Exercise prompt:
Retype each line below precisely.

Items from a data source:
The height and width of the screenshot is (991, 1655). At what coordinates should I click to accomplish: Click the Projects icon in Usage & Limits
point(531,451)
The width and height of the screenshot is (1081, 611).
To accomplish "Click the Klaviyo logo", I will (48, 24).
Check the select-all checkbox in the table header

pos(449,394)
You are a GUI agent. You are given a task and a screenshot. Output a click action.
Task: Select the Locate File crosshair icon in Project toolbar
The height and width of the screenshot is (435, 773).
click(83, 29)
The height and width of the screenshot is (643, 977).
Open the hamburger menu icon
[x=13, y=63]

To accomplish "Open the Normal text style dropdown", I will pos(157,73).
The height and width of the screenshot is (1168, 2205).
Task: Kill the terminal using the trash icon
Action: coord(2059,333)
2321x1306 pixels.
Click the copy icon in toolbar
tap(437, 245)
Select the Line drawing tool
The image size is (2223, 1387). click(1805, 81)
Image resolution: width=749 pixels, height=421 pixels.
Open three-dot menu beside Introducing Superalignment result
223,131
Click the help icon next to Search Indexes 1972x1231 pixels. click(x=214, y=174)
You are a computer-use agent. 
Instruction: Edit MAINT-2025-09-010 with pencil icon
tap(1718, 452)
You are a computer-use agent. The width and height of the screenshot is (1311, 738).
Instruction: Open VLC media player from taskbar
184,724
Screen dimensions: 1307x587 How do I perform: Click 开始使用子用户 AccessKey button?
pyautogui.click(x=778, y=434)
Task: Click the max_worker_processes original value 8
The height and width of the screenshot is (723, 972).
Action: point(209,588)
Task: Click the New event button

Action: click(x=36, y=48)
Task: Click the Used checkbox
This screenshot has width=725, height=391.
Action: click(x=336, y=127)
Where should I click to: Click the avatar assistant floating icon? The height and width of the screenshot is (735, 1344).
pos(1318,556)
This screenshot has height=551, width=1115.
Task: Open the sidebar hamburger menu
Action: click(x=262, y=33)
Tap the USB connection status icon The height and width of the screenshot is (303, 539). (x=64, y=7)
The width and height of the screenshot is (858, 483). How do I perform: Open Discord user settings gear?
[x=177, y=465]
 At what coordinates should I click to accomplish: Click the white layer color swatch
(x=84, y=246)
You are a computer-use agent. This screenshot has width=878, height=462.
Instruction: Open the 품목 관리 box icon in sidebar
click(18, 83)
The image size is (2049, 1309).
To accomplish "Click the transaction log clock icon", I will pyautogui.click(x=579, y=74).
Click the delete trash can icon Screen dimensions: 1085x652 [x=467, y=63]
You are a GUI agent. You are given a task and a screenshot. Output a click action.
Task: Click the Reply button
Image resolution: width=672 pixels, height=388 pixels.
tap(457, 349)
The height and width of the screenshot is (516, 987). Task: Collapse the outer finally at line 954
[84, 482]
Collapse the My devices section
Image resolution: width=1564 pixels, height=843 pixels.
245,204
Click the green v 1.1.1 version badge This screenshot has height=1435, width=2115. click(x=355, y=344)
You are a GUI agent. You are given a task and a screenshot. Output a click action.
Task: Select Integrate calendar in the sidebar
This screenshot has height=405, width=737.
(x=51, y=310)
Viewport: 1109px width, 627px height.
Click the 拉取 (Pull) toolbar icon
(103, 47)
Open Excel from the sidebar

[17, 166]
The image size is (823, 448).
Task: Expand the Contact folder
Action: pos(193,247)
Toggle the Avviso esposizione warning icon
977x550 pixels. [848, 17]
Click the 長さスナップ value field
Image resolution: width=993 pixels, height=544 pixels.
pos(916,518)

Answer area:
The height and width of the screenshot is (991, 1655). At what coordinates should I click to accomplish: Click the Projects icon in Usage & Limits
point(531,451)
The width and height of the screenshot is (1081, 611).
To accomplish "Click the Klaviyo logo", I will (48, 24).
Check the select-all checkbox in the table header

pos(449,394)
You are a GUI agent. You are given a task and a screenshot. Output a click action.
Task: Select the Locate File crosshair icon in Project toolbar
The height and width of the screenshot is (435, 773).
click(83, 29)
The height and width of the screenshot is (643, 977).
Open the hamburger menu icon
[x=13, y=63]

To accomplish "Open the Normal text style dropdown", I will pos(157,73).
The height and width of the screenshot is (1168, 2205).
Task: Kill the terminal using the trash icon
Action: coord(2059,333)
2321x1306 pixels.
Click the copy icon in toolbar
tap(437, 245)
Select the Line drawing tool
The image size is (2223, 1387). click(1805, 81)
Image resolution: width=749 pixels, height=421 pixels.
Open three-dot menu beside Introducing Superalignment result
223,131
Click the help icon next to Search Indexes 1972x1231 pixels. click(x=214, y=174)
You are a computer-use agent. 
Instruction: Edit MAINT-2025-09-010 with pencil icon
tap(1718, 452)
You are a computer-use agent. The width and height of the screenshot is (1311, 738).
Instruction: Open VLC media player from taskbar
184,724
Screen dimensions: 1307x587 How do I perform: Click 开始使用子用户 AccessKey button?
pyautogui.click(x=778, y=434)
Task: Click the max_worker_processes original value 8
The height and width of the screenshot is (723, 972).
Action: point(209,588)
Task: Click the New event button

Action: click(x=36, y=48)
Task: Click the Used checkbox
This screenshot has width=725, height=391.
Action: click(x=336, y=127)
Where should I click to: Click the avatar assistant floating icon? The height and width of the screenshot is (735, 1344).
pos(1318,556)
This screenshot has height=551, width=1115.
Task: Open the sidebar hamburger menu
Action: click(x=262, y=33)
Tap the USB connection status icon The height and width of the screenshot is (303, 539). (x=64, y=7)
The width and height of the screenshot is (858, 483). How do I perform: Open Discord user settings gear?
[x=177, y=465]
 At what coordinates should I click to accomplish: Click the white layer color swatch
(x=84, y=246)
You are a computer-use agent. This screenshot has width=878, height=462.
Instruction: Open the 품목 관리 box icon in sidebar
click(18, 83)
The image size is (2049, 1309).
To accomplish "Click the transaction log clock icon", I will pyautogui.click(x=579, y=74).
Click the delete trash can icon Screen dimensions: 1085x652 [x=467, y=63]
You are a GUI agent. You are given a task and a screenshot. Output a click action.
Task: Click the Reply button
Image resolution: width=672 pixels, height=388 pixels.
tap(457, 349)
The height and width of the screenshot is (516, 987). Task: Collapse the outer finally at line 954
[84, 482]
Collapse the My devices section
Image resolution: width=1564 pixels, height=843 pixels.
245,204
Click the green v 1.1.1 version badge This screenshot has height=1435, width=2115. click(x=355, y=344)
You are a GUI agent. You are given a task and a screenshot. Output a click action.
Task: Select Integrate calendar in the sidebar
This screenshot has height=405, width=737.
(x=51, y=310)
Viewport: 1109px width, 627px height.
Click the 拉取 (Pull) toolbar icon
(103, 47)
Open Excel from the sidebar

[17, 166]
The image size is (823, 448).
Task: Expand the Contact folder
Action: pos(193,247)
Toggle the Avviso esposizione warning icon
977x550 pixels. [848, 17]
Click the 長さスナップ value field
Image resolution: width=993 pixels, height=544 pixels.
pos(916,518)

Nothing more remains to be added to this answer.